I wrote and produced the musical over the last year because I believe that the story of centuries-long efforts by Kosovar Albanians to break free of foreign domination is one that audiences around the world can relate to. It is the story of human dreams passed down from father to son and mother to daughter, the story of love threatened by war and tradition, the story of brave young men and women taking matters into their own hands when their parents counsel patience and passivity, the story of ordinary people whose aspirations to live lives taken for granted elsewhere are held hostage by great-power politics. I was moved by the story in the larger sense, and the way it played out at the individual level, as I talked to and befriended hundreds of Kosovar Albanians and a smaller number of Kosovo Serbs in the course of conducting research for my two books about Kosova: Kosovo Liberation Army: The Inside Story of an Insurgency, published in English by the University of Illinois Press and in Albanian by Koha Press in 2008, and The Road to Kosovo’s Independence: Chronicle of the Ahtisaari Plan, to be published next month by Cambridge University Press.

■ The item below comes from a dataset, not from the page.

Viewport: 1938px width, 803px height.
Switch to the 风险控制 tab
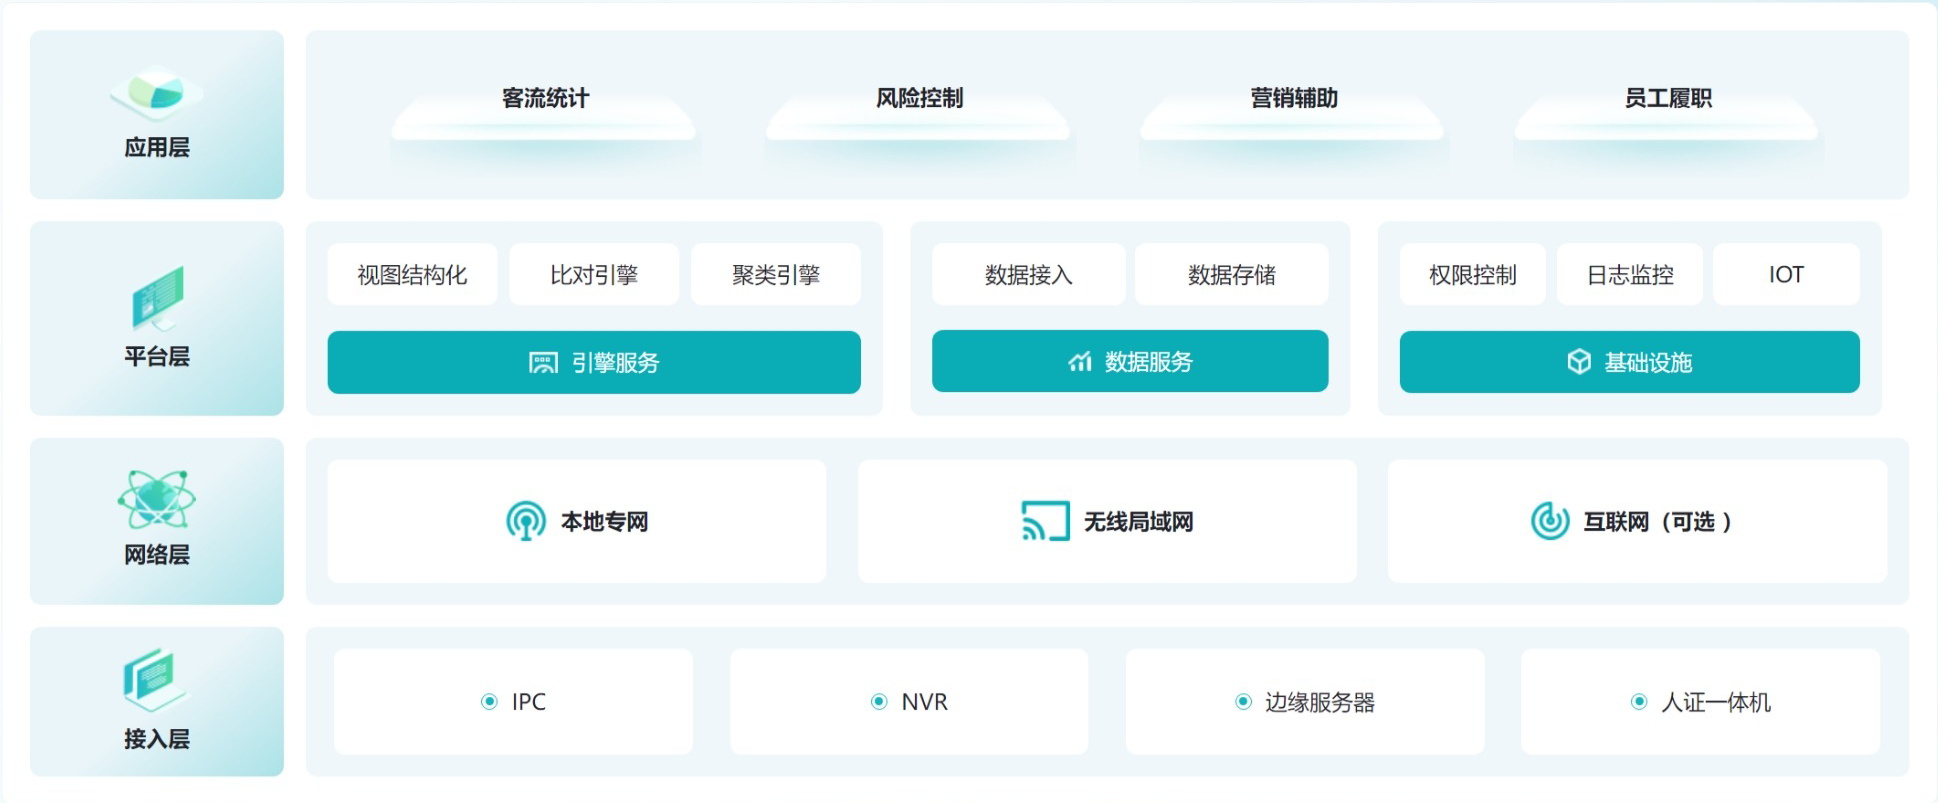(919, 99)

Audience reaction to the musical was enthusiastic. As a result, I have assembled a group of investors and a new creative team to remount it for an eight-week run in Chicago in a larger theatre, beginning in April, 2010. An independent film-making company is making a movie out of the underlying story in the musical. Discussions also are underway regarding productions in New York, Detroit, and Madison, Wisconsin, although these discussions are quite preliminary.

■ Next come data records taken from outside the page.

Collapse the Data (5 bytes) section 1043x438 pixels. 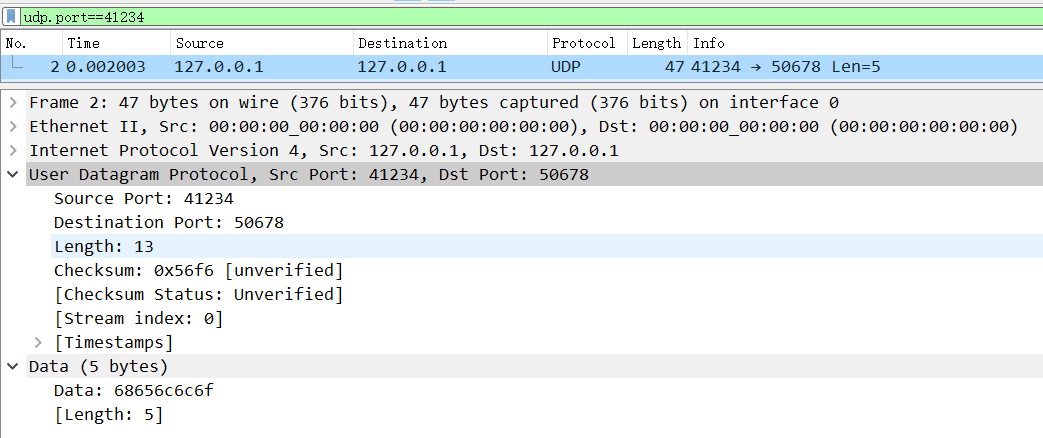(12, 366)

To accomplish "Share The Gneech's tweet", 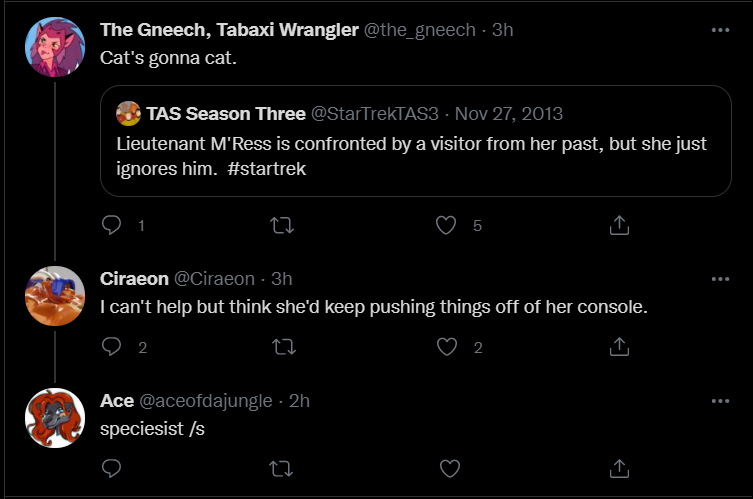I will 619,225.
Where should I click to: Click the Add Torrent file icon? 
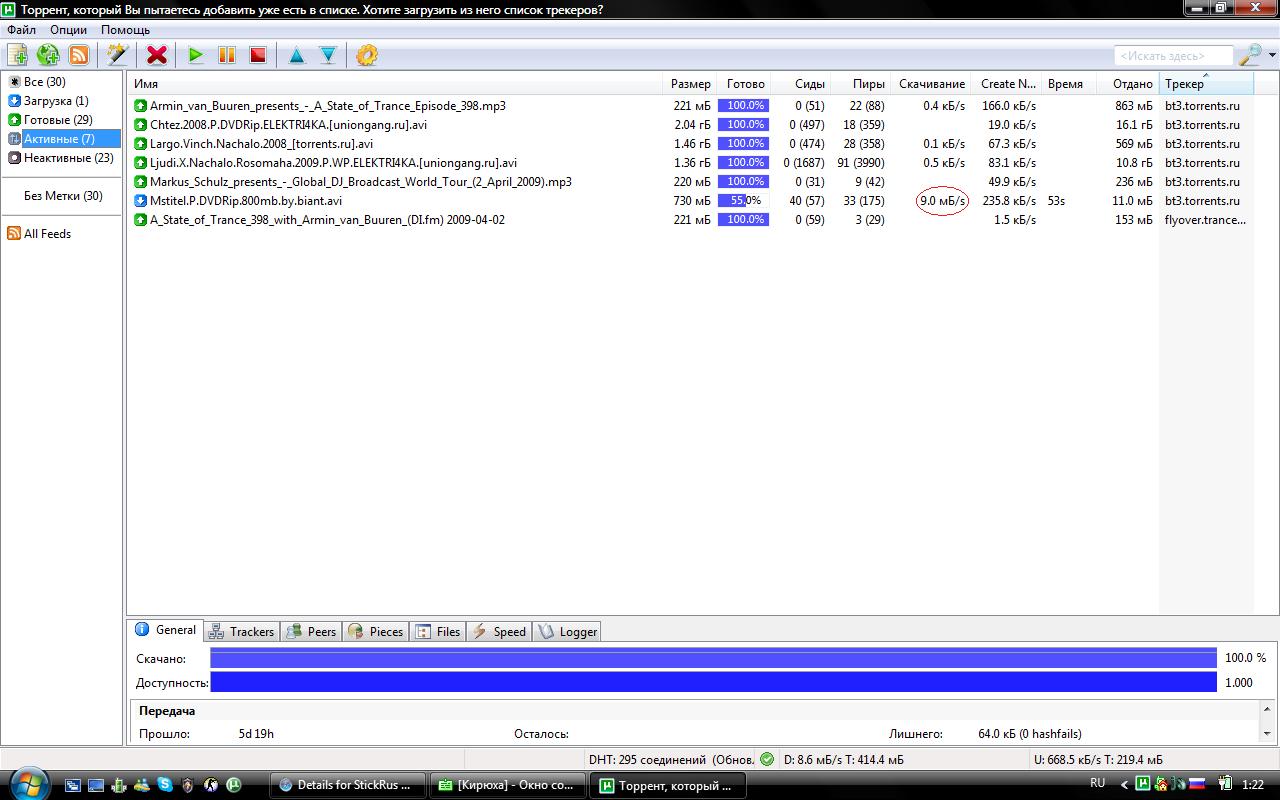17,55
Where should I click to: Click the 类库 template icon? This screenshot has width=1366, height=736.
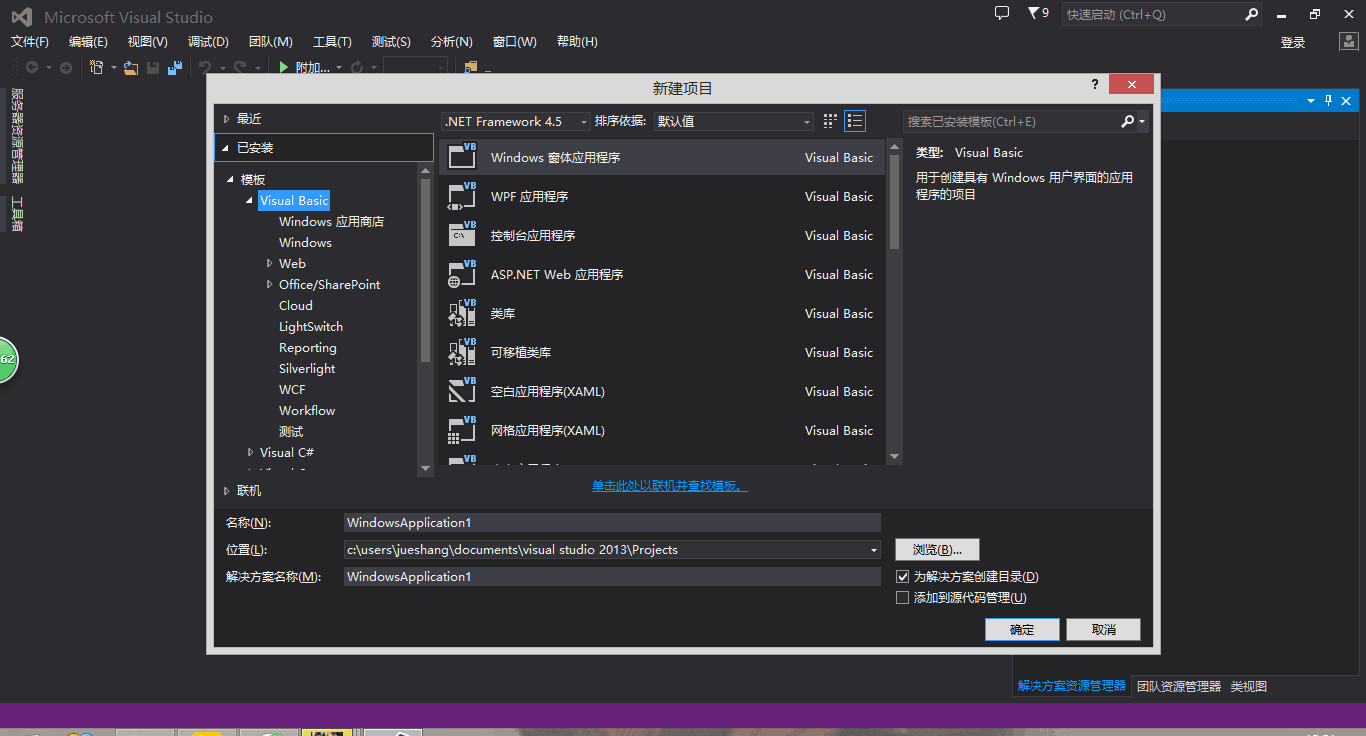tap(462, 313)
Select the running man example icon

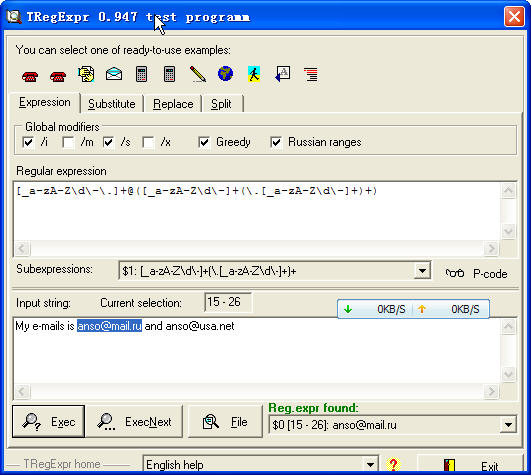pos(254,74)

The extensive public, press and media interest in the subject was good for the musical, but it also reveals a serious challenge for Kosova’s future: as the conflicts of 1998, 1999, March, 2004, and February, 2008 have disappeared from the news in the U.S. and Europe, almost no one has any real understanding of how Kosova got to where it is today or what the pathways are for its future.

Public opinion is shaped much more by nationalist Serbian propaganda than by those who know and appreciate the real story. Virtually all of the print articles about the musical prompted a flurry of angry letters presenting the Serb point of view. Although most of the letter writers did not see the musical, they accused me of pro-Albanian bias, incompetence as a lawyer and law professor, of being a CIA agent, and of being a Democrat—a jumble of the usual hysteria alleging that Albanians are threats to Europe because they are drug runners and Islamic fundamentalists.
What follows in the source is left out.